Saved entries
Segment Open
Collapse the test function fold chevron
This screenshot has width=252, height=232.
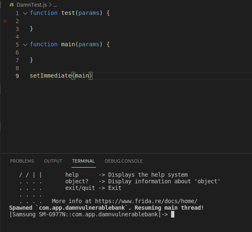coord(25,13)
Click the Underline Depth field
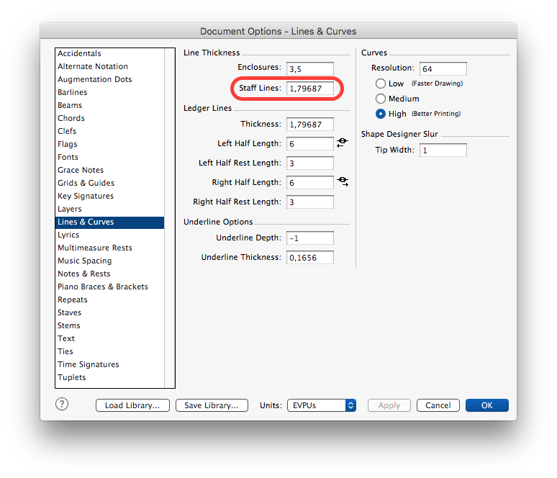Screen dimensions: 557x478 pyautogui.click(x=309, y=238)
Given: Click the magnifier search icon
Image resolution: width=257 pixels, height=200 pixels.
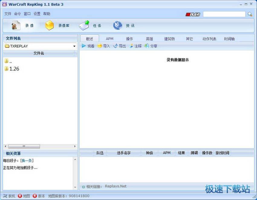Looking at the screenshot, I should click(x=249, y=14).
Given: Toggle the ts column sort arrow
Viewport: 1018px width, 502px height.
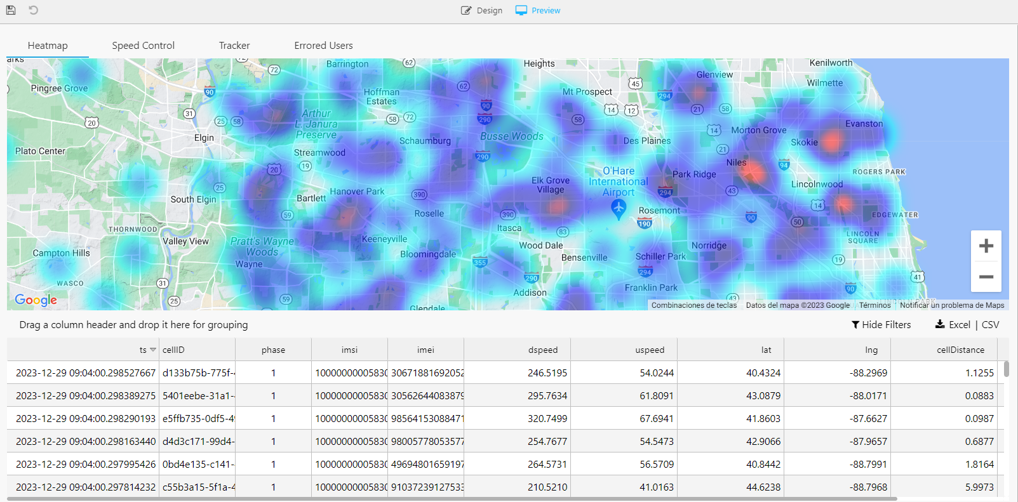Looking at the screenshot, I should tap(153, 350).
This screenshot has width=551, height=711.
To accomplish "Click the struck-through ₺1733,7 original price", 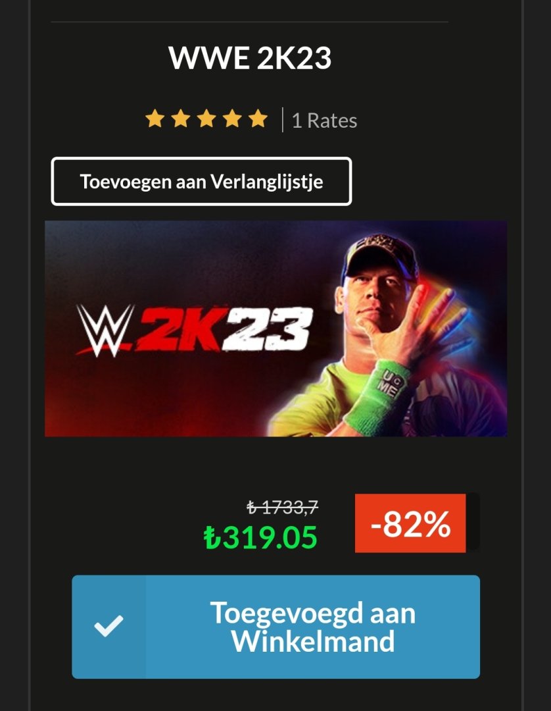I will [283, 507].
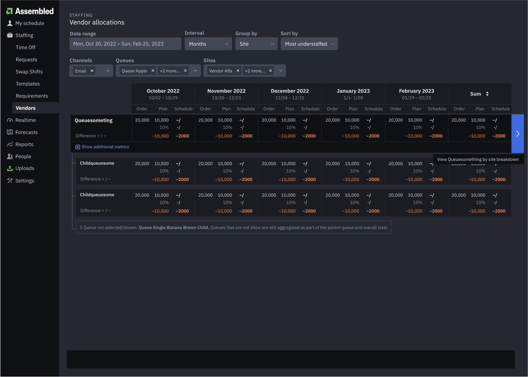Click the Reports chart icon
The height and width of the screenshot is (377, 528).
(x=10, y=144)
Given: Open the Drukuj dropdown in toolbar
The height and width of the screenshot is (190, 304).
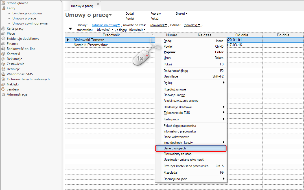Looking at the screenshot, I should (x=182, y=14).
Segment Closed
PROBLEM TO SOLVE
Note every line of the records that holds the word "Given", and copy it.

SOLUTION BELOW
Given: Click the magnifier search icon
Given: Toggle the ts column sort arrow
Given: Open the Drukuj dropdown in toolbar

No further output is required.